This entry deserves its own category. Scandalous. All the taboo thoughts that I have and never dare to speak about, and especially not write about, because that would be admitting that I’m not asexual - which I’m afraid might be true. But really now, what is the point of this journal I keep pretending that certain aspects of my life don’t exist? Kids much younger than I are thinking about it, writing about it… so here’s my attempt to clear some space in my already over-stuffed head. By neatly shelving all thoughts that are potentially naughty and scandalous in a tidy little category. (If you’re new to this journal - welcome. And a caveat.. don’t expect long, steamy erotica - it’s amazing that I’m even writing the three-letter-word here.. heh. baby steps.)

Achilles and I were talking last night about something - I don’t remember what. But something he said really stuck with me. He said that when it comes to achievement, there are two fears. Fear of failure, and fear of success. When it comes to relationships, men, sex and sex appeal - I’m not really sure which kind of fear I have. I just know that it’s there.

If every little girl is a rosebud waiting to flower, then I would be the one that tried to spray paint the petals black, or dip myself in acrylic or some other haphazard scheme to remain closed off to the world. I’m really imbalanced in that way when it comes to personal growth. I can handle myself just fine in a boardroom, in front of journalists and CEO’s. I can rattle off more about geo-politics and finance than is probably healthy, but ask me about boundaries and relationships (in spite of impressions) I’m really clueless.

I got home ten minutes ago. I live in a seedy part of Brooklyn (and am looking to move out) where I am literally, the only Asian girl in a 10-mile radius. I get called “China doll” every single day that I’ve been here, among other things, and would love to walk down the block swinging my sword, but somehow.. I don’t think that’s going to help things.

I don’t understand men. Why is it, that the minute you turn 16, 18, or 21 (depends on where you are, and how old you look, I guess) men who are older than you suddenly find it acceptable to hit on you? A few months or a year or two previously, they would feel shame. Do they think (and perhaps, is it true) that every woman when she becomes of age, turns this attention into confidence boosters?

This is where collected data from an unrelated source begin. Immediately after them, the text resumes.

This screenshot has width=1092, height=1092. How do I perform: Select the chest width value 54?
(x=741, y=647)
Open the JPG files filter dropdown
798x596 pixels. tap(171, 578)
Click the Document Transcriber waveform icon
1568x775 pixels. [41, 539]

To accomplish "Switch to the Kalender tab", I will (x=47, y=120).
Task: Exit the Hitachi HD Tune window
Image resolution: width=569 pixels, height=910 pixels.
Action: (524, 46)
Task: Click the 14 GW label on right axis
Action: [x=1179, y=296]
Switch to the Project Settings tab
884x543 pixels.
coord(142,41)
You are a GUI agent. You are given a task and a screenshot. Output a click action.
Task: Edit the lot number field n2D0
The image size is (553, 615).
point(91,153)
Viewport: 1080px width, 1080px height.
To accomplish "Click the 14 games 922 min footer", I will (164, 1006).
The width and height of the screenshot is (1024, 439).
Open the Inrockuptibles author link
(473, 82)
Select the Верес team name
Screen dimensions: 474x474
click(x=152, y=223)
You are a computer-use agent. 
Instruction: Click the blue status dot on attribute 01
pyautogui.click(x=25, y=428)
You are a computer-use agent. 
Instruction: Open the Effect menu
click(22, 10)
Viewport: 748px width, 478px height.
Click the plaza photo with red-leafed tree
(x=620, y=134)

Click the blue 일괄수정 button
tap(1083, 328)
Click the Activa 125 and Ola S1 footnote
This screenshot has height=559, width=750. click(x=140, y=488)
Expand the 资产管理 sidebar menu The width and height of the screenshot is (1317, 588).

I know a lot of women enjoy it. Then why do I feel this sense of outright fear, disgust and that I want to take a shower? How come instead of confidence, I feel cheapened?

Hollywood makes these scenarios seem like every high school dork’s dream. I was the most awkward, geeky, and socially inept kid in middle school. I improved a bit in high school, but it still wasn’t much better. But in a strange way, I loved it. I liked knowing that when a guy paid attention to me, it wasn’t because of my looks (couldn’t have been. Believe me.) I liked that I was well known for being quick-witted, and formidable in debate. I liked knowing that my peers respected me as one of the “smart kids” and that when I told people what I wanted to do with my life, they believed that I could do it, and do it well. Somehow this whole sex thing seemed to detract from the point. Or maybe I just liked to envision the playing field as a fair one. Equality all around. Beauty (or lack of it) didn’t matter - it’s what you did with yourself. School also perpetuated that. You passed an exam because you were competent - not because you were acne-free.

Somewhere in between, things changed. Whether I finally just grew out of the Calvin and Hobbes t-shirts and jeans (aka: “the uniform”) At first, i thought it was just being abroad. Italians are notorious, right? But then it seemed like everyone was changing. Friends that I’d known for ages (and hadn’t seen in a while), and stuff that only happens in movies - wolf-whistles, cat calls.. free drinks and food(!?!?!?) The first few times it happened, I had no idea what was going on - I kept insisting to pay the bartender, the cashier guy at Pret, Willy at the deli.. the cab driver.. When I caught on, I wasn’t sure whether I felt cheap, manipulative, or disbelief. To me, things hadn’t changed - not one bit. I still run around without a stitch of make up. I forget to brush my hair, and it’s usually in a ponytail. I don’t walk properly but with an odd bounce (ballet at 3 years.. never learned to walk properly) and typical of most Asians.. my eyes disappear when I smile or laugh (go ahead.. make fun of me. I dare you. :P)

I think part of me has always admired movie stars, and models - for their confidence. Even the skanky ones.. it still takes guts to plaster your image on a billboard or magazine. I’m a little awe-struck at women who are comfortable within their sexuality, and can confidently manage their sex appeal, understanding the full breadth of its influence.

Truth is, I’m not the awkward, gangly kid that I think I still am. My personality and interests have grown as my fishbowl has gotten bigger. Most people (nowadays.. heh) tell me that I’m warm, friendly and open and easy to talk to. I’d like to think so. I have a bit more fashion sense now, to know that sketchers don’t really go with everything, and wear heels on a regular basis and am comfortable (especially with the added height!) But the truth is, I’m still bewildered of the biggest and most obvious part about being Verity, age twenty-one. A female.